Try it>
Transcribe every record exactly, omitting none.
• • • • • • •
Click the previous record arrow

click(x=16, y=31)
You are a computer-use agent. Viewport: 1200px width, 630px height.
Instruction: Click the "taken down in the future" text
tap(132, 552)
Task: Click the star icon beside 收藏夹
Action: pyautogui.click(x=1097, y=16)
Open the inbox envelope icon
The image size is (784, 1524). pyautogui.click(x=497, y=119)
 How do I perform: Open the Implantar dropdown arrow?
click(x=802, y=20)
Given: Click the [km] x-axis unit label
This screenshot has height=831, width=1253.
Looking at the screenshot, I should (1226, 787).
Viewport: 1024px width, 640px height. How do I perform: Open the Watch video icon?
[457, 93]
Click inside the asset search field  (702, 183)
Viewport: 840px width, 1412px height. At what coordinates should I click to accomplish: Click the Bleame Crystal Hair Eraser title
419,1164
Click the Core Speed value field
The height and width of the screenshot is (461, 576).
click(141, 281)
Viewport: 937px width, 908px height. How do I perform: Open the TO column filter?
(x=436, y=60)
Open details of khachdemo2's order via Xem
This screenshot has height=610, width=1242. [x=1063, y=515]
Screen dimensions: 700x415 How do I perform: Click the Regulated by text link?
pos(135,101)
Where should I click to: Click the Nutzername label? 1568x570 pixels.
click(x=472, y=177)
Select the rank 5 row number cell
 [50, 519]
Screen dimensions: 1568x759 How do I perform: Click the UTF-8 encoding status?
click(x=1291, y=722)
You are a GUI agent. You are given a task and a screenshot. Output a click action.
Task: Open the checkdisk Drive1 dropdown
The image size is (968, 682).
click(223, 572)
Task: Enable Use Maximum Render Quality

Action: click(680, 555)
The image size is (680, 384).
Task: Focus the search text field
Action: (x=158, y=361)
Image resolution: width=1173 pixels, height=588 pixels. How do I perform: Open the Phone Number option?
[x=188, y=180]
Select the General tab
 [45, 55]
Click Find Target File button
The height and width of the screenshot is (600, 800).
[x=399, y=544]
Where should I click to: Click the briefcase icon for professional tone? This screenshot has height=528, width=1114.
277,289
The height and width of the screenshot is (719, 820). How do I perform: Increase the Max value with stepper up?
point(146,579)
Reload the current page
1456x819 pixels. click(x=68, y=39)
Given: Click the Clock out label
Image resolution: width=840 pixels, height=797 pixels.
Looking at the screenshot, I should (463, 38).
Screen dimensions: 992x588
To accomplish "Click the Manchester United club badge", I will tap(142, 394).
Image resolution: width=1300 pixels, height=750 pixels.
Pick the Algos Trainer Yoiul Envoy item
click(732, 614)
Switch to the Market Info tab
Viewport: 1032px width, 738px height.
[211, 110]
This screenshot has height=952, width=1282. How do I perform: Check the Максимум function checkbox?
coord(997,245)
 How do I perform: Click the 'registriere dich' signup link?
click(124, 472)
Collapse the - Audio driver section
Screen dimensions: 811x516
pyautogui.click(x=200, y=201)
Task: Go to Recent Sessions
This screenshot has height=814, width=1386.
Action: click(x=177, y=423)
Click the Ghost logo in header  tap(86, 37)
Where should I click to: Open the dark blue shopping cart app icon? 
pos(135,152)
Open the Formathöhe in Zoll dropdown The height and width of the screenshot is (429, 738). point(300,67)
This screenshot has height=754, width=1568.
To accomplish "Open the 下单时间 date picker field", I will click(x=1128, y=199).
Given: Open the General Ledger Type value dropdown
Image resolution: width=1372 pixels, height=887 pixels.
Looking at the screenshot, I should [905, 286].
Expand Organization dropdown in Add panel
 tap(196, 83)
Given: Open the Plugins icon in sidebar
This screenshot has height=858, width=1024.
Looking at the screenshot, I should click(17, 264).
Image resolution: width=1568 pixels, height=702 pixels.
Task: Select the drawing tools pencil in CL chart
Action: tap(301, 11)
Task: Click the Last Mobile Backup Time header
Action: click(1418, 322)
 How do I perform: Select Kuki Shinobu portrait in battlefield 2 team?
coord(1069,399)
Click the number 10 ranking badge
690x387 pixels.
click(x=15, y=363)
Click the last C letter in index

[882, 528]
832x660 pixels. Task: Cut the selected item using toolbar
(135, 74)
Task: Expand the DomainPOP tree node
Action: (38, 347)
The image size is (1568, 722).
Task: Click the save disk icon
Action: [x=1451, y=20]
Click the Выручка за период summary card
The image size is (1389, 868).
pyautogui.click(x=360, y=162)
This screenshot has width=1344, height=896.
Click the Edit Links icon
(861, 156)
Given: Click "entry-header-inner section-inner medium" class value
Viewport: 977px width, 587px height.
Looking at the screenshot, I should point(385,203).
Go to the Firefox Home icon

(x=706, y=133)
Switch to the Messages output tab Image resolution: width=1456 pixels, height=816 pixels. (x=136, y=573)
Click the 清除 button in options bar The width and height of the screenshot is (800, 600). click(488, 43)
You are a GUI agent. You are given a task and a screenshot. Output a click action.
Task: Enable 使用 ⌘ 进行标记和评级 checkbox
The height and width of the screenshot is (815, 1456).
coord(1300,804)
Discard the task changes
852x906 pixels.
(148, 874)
• • • • • • •
Output below>
Click the previous record arrow

click(x=16, y=31)
You are a computer-use agent. Viewport: 1200px width, 630px height.
Instruction: Click the "taken down in the future" text
tap(132, 552)
Task: Click the star icon beside 收藏夹
Action: pyautogui.click(x=1097, y=16)
Open the inbox envelope icon
The image size is (784, 1524). pyautogui.click(x=497, y=119)
 How do I perform: Open the Implantar dropdown arrow?
click(x=802, y=20)
Given: Click the [km] x-axis unit label
This screenshot has height=831, width=1253.
Looking at the screenshot, I should (1226, 787).
Viewport: 1024px width, 640px height. How do I perform: Open the Watch video icon?
[457, 93]
Click inside the asset search field  (702, 183)
Viewport: 840px width, 1412px height. At what coordinates should I click to accomplish: Click the Bleame Crystal Hair Eraser title
419,1164
Click the Core Speed value field
The height and width of the screenshot is (461, 576).
click(141, 281)
Viewport: 937px width, 908px height. How do I perform: Open the TO column filter?
(x=436, y=60)
Open details of khachdemo2's order via Xem
This screenshot has height=610, width=1242. [x=1063, y=515]
Screen dimensions: 700x415 How do I perform: Click the Regulated by text link?
pos(135,101)
Where should I click to: Click the Nutzername label? 1568x570 pixels.
click(x=472, y=177)
Select the rank 5 row number cell
 [50, 519]
Screen dimensions: 1568x759 How do I perform: Click the UTF-8 encoding status?
click(x=1291, y=722)
You are a GUI agent. You are given a task and a screenshot. Output a click action.
Task: Open the checkdisk Drive1 dropdown
The image size is (968, 682).
click(223, 572)
Task: Enable Use Maximum Render Quality

Action: click(680, 555)
The image size is (680, 384).
Task: Focus the search text field
Action: (x=158, y=361)
Image resolution: width=1173 pixels, height=588 pixels. How do I perform: Open the Phone Number option?
[x=188, y=180]
Select the General tab
 [45, 55]
Click Find Target File button
The height and width of the screenshot is (600, 800).
[x=399, y=544]
Where should I click to: Click the briefcase icon for professional tone? This screenshot has height=528, width=1114.
277,289
The height and width of the screenshot is (719, 820). How do I perform: Increase the Max value with stepper up?
point(146,579)
Reload the current page
1456x819 pixels. click(x=68, y=39)
Given: Click the Clock out label
Image resolution: width=840 pixels, height=797 pixels.
Looking at the screenshot, I should (463, 38).
Screen dimensions: 992x588
To accomplish "Click the Manchester United club badge", I will tap(142, 394).
Image resolution: width=1300 pixels, height=750 pixels.
Pick the Algos Trainer Yoiul Envoy item
click(732, 614)
Switch to the Market Info tab
Viewport: 1032px width, 738px height.
[211, 110]
This screenshot has height=952, width=1282. How do I perform: Check the Максимум function checkbox?
coord(997,245)
 How do I perform: Click the 'registriere dich' signup link?
click(124, 472)
Collapse the - Audio driver section
Screen dimensions: 811x516
pyautogui.click(x=200, y=201)
Task: Go to Recent Sessions
This screenshot has height=814, width=1386.
Action: click(x=177, y=423)
Click the Ghost logo in header  tap(86, 37)
Where should I click to: Open the dark blue shopping cart app icon? 
pos(135,152)
Open the Formathöhe in Zoll dropdown The height and width of the screenshot is (429, 738). point(300,67)
This screenshot has height=754, width=1568.
To accomplish "Open the 下单时间 date picker field", I will click(x=1128, y=199).
Given: Open the General Ledger Type value dropdown
Image resolution: width=1372 pixels, height=887 pixels.
Looking at the screenshot, I should [905, 286].
Expand Organization dropdown in Add panel
 tap(196, 83)
Given: Open the Plugins icon in sidebar
This screenshot has height=858, width=1024.
Looking at the screenshot, I should click(17, 264).
Image resolution: width=1568 pixels, height=702 pixels.
Task: Select the drawing tools pencil in CL chart
Action: tap(301, 11)
Task: Click the Last Mobile Backup Time header
Action: click(1418, 322)
 How do I perform: Select Kuki Shinobu portrait in battlefield 2 team?
coord(1069,399)
Click the number 10 ranking badge
690x387 pixels.
click(x=15, y=363)
Click the last C letter in index

[882, 528]
832x660 pixels. Task: Cut the selected item using toolbar
(135, 74)
Task: Expand the DomainPOP tree node
Action: (38, 347)
The image size is (1568, 722).
Task: Click the save disk icon
Action: [x=1451, y=20]
Click the Выручка за период summary card
The image size is (1389, 868).
pyautogui.click(x=360, y=162)
This screenshot has width=1344, height=896.
Click the Edit Links icon
(861, 156)
Given: Click "entry-header-inner section-inner medium" class value
Viewport: 977px width, 587px height.
Looking at the screenshot, I should point(385,203).
Go to the Firefox Home icon

(x=706, y=133)
Switch to the Messages output tab Image resolution: width=1456 pixels, height=816 pixels. (x=136, y=573)
Click the 清除 button in options bar The width and height of the screenshot is (800, 600). click(488, 43)
You are a GUI agent. You are given a task and a screenshot. Output a click action.
Task: Enable 使用 ⌘ 进行标记和评级 checkbox
The height and width of the screenshot is (815, 1456).
coord(1300,804)
Discard the task changes
852x906 pixels.
(148, 874)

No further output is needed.